* _DATA IN THIS EXERCISE_
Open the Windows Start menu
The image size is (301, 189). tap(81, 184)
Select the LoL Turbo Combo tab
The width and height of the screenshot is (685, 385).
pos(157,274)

* _PROBLEM DESCRIPTION_
Output every line from the records, exactly as written.

* _RESPONSE FOR THIS EXERCISE_
Open the Windows Start menu
The image size is (301, 189). tap(81, 184)
Select the LoL Turbo Combo tab
The width and height of the screenshot is (685, 385).
pos(157,274)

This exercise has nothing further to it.